# Where is my picture album?



## JohnnyCNote (Apr 28, 2010)

I've been trying to find my picture album but it says that I need to create one, as if I never have before. Oddly, the pictures I uploaded are still available, as they show up on several of my old messages.

Did I miss something when the forum software was changed? I haven't been on all that often, but I do like to use the hosting feature.

What gives?


----------



## MaxOfMetal (Apr 28, 2010)

Apparently the hosting feature went a little wacky when some of the forum changes were made recently. 

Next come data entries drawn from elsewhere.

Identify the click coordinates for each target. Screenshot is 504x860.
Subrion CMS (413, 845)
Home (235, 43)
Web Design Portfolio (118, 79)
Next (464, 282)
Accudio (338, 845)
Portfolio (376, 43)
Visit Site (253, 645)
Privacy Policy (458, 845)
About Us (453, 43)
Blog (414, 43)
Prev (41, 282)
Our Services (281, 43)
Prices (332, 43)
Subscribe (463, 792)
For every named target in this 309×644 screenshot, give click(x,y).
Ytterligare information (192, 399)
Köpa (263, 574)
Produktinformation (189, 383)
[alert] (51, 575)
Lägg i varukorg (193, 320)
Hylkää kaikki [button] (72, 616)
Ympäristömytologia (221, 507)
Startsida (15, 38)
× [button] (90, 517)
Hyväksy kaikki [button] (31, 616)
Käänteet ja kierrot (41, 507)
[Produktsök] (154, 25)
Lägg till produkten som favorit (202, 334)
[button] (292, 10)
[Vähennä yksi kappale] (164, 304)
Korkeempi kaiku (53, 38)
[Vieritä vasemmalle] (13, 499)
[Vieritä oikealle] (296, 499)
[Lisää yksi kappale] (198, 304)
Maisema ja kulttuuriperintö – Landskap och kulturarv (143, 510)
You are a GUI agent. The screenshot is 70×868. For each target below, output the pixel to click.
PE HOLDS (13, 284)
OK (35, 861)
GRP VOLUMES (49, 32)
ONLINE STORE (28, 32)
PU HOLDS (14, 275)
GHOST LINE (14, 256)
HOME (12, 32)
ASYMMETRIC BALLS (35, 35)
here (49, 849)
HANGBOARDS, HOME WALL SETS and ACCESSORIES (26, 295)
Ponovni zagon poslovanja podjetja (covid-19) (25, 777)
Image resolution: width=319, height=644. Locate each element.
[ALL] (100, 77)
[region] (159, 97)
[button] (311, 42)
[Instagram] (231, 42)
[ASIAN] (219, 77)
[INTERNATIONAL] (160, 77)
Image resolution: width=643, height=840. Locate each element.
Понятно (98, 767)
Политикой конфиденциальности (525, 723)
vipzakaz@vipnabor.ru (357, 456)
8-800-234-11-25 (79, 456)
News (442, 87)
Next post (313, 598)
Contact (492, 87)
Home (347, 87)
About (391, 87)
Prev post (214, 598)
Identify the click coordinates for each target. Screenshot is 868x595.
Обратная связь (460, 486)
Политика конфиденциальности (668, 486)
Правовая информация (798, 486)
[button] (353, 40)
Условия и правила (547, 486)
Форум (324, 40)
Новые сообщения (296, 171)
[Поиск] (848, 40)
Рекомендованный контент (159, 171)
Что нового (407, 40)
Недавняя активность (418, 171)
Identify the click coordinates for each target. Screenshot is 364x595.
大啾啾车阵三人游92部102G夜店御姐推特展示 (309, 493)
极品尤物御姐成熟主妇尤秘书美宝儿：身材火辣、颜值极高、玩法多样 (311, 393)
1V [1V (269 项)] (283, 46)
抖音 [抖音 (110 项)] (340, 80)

Sorry, I can't really explain it further, as I'm not 100% sure what happened. Check the thread called "Updates".


----------



## JohnnyCNote (Apr 28, 2010)

Thanks for the reply!



> Check the thread called "Updates".



I checked it out but it didn't say much. I did a search for Image Host but didn't find anything relevant. I wonder if anyone can provide a work-around . . .


----------



## DDDorian (Apr 29, 2010)

The image-host/upload manager has been faulty for ages and I don't doubt that the latest upgrades have probably neutered them even further. My guess is that you're shit out of luck, but if you do manage to work something out, let us all know.


----------



## JohnnyCNote (Apr 29, 2010)

Okay, if I happen to stumble across something that works, I'll let youse know . . .


----------